Kita bisa memilih menerbitkan tulisan kita secara berkala melalui media-media online maupun media cetak, lalu kita mendapatkan royalti dari pengiriman tulisan tersebut. Ada banyak media yang mau menerbitkan tulisan kita (dan tentu saja kita dibayar), sejauh tulisan kita lolos kurasi media yang bersangkutan.
![]() |
Writing/salon.com |
Belum lama ini, ramai kabar mengenai tidak berimbangnya pajak bagi
penulis (buku terutama). Hal ini bermula dari status salah seorang
novelis terkenal saat ini, Tere Liye, yang memilih menghentikan
penerbitan buku-bukunya lantaran dalam perhitungannya, pihak pajak
memangkas penghasilannya terlalu tinggi dan bahkan nyaris sulit diterima
akal sehat. Ia melakukan penghentian penerbitan buku-bukunya tersebut
sebagai bentuk protes terhadap kebijakan pajak royalti penulis.
Banyak
yang mendukung pilihan Tere Liye, dan ada pula beberapa kalangan yang
justru menyayangkannya karena bagaimanapun, banyak buku-buku Tere Liye
yang dianggap berbobot. Lebih dari itu, jika kita jalan-jalan ke toko
buku, kita memang sering mendapati buku-buku Tere Liye berada di deretan
buku-buku berlabel "Best Seller".
Salah satu reaksi
yang paling menjadi sorotan dan sangat memuaskan, datang dari Dee
Lestari, penulis buku Filosofi Kopi, Supernova, Perahu Kertas dan masih
banyak lagi, tersebut membuat tulisan panjang melalui laman akun
facebook pribadinya. Dee menuliskan betapa royalti penulis harus terkena
potongan pajak royalti sebesar 15% dan masih akan terkena pajak lagi
karena dihitung tahunan sebagai penghasilan tahunan.
Dari
kasus ini, kita tentu akan bertanya-tanya, bagaimana semestinya
pemerintah memberikan pengaturan yang tidak terlalu memberatkan para
penulis? Adakah jalan tengah yang bisa dijadikan peraturan dan patokan
paten mengenai hal ini? Bagaimana semestinya pajak mengatur kebijakan
royalti penulis? Dan pertanyaan-pertanyaan lain.
Namun,
yang hendak disampaikan di sini bukanlah perkara-perkara tersebut
karena sejauh ini saya masih belum begitu paham mengenai perpajakan.
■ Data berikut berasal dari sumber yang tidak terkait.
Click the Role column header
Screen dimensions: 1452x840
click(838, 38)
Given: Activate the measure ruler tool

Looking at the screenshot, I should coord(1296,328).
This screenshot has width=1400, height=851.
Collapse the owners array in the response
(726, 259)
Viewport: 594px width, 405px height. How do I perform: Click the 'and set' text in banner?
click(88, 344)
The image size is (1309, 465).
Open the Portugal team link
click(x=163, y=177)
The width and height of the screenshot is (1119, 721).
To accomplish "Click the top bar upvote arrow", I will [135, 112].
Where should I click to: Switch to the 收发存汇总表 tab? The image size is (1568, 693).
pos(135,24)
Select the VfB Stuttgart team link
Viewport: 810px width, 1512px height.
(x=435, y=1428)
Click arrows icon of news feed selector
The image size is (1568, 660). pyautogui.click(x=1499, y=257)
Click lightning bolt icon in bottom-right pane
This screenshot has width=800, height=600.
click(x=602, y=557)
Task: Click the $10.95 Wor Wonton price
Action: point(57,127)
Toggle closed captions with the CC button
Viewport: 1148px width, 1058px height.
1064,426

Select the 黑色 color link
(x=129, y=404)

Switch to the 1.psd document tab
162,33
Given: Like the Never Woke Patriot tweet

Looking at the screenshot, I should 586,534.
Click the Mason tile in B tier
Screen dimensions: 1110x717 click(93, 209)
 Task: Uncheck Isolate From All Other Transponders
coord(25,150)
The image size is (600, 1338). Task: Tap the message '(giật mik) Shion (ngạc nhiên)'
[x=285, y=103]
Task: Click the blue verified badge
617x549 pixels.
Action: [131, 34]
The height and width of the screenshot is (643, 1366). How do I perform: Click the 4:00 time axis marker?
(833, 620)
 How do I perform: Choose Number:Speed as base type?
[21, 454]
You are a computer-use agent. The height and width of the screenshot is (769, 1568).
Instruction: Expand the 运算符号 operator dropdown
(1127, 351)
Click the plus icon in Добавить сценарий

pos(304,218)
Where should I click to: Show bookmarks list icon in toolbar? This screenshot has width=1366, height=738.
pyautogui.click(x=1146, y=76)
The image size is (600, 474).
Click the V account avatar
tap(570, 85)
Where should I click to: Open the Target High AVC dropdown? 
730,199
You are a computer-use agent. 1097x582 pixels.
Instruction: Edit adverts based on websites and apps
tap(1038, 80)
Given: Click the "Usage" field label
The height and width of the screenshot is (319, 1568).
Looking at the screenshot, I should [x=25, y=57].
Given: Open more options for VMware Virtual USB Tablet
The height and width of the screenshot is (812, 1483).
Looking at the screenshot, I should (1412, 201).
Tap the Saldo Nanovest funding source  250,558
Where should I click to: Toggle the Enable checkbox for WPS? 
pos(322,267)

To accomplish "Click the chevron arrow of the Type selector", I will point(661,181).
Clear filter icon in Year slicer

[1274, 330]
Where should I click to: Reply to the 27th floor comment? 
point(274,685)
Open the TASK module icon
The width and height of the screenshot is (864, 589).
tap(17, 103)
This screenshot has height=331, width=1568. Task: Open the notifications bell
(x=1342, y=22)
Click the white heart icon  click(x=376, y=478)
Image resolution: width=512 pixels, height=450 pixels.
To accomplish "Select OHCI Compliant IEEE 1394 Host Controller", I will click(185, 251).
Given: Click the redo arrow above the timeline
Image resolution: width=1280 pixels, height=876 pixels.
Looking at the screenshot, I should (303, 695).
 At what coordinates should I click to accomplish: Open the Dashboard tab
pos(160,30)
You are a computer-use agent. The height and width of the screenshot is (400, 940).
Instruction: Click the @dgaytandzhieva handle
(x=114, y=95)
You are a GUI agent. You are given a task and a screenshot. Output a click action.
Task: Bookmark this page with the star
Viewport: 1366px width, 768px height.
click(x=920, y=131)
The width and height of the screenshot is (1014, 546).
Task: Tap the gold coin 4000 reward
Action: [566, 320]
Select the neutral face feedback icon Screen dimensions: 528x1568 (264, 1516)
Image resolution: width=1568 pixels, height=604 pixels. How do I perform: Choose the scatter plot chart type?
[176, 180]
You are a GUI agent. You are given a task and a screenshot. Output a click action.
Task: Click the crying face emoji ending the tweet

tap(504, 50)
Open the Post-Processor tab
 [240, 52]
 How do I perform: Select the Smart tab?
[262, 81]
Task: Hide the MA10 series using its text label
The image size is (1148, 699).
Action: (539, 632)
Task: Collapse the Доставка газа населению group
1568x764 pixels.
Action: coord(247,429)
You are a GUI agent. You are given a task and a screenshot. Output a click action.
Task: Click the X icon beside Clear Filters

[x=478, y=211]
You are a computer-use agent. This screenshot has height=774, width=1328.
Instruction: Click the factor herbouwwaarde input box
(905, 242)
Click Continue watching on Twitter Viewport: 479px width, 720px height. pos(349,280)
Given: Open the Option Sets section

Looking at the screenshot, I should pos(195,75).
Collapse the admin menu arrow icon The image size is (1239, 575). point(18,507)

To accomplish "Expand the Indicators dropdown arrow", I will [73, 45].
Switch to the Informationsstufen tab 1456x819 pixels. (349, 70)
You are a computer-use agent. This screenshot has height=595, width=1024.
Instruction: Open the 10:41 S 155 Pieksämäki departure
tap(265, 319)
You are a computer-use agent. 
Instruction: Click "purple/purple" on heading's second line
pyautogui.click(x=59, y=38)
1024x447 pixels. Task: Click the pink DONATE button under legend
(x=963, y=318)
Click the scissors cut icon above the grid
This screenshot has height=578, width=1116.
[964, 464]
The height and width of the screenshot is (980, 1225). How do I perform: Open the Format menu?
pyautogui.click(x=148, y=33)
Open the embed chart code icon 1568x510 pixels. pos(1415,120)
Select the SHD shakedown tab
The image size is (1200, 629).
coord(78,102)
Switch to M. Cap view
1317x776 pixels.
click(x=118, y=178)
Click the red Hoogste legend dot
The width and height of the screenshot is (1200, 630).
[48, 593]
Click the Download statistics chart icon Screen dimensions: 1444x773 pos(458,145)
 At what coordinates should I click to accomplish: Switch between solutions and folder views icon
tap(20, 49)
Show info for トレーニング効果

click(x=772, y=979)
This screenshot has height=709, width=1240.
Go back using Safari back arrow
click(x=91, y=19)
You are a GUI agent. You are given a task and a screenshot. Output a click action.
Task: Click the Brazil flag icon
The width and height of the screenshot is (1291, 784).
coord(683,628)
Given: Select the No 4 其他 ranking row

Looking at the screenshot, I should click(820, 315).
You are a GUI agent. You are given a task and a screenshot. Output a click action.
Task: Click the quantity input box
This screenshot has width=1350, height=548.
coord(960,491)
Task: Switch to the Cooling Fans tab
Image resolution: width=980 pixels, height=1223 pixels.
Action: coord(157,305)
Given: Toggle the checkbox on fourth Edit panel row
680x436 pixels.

Saya pun bukanlah seorang penulis buku layaknya Tere Liye apalagi Dee
Lestari.
Di sini, saya lebih mencoba untuk memberikan
sedikit uneg-uneg terutama bagi kita yang belum terjun secara langsung
ke dunia literasi. Saya mencoba memberikan beberapa informasi mengenai
peluang seorang yang ingin menulis, tapi tidak ditulis menjadi sebuah
buku. Karena pada dasarnya, menulis bisa saja dilakukan tanpa perlu
kemudian memilih untuk menerbitkan tulisannya menjadi sebuah buku.
Akan
tetapi, sebelum melangkah ke wilayah kepenulisan, terlebih dahulu saya
hendak mengajak kepada semuanya untuk mulai mengawali minat untuk
menulis ini dengan cara yang paling dasar; membaca.
Iya,
membaca merupakan suatu modal utama dan yang terpenting jika kita ingin
menghasilkan sebuah tulisan. Mustahil bagi kita dapat menulis jika kita
tergolong sebagai manusia yang tidak pernah atau bahkan jarang membaca.
Dengan membaca, kita jadi mengenal banyak diksi, dengan mengenal banyak
diksi, kita jadi punya ensiklopedi dan perbendaharaan kata yang cukup.
Lalu, pelan-pelan nalar kita akan terbuka jika sudah banyak bacaan yang
kita lahap. Dari terbukanya nalar tersebut, kita tentu akan mulai
memiliki ide-ide dan opini yang ingin kita sampaikan. Jika ide-ide
tentang opini tersebut sudah mulai terkumpul, barulah kita mulai
menginjak dunia kepenulisan.
Nah, sampai di sini, kita
boleh kemudian mulai belajar untuk menulis dan bersiap-siap untuk meniti
cita-cita untuk menjadi seorang penulis profesional.
Agar
artikel ini cukup mudah dicerna, ada baiknya di bawah ini akan saya
sampaikan alternatif menulis selain menerbitkan tulisan menjadi buku.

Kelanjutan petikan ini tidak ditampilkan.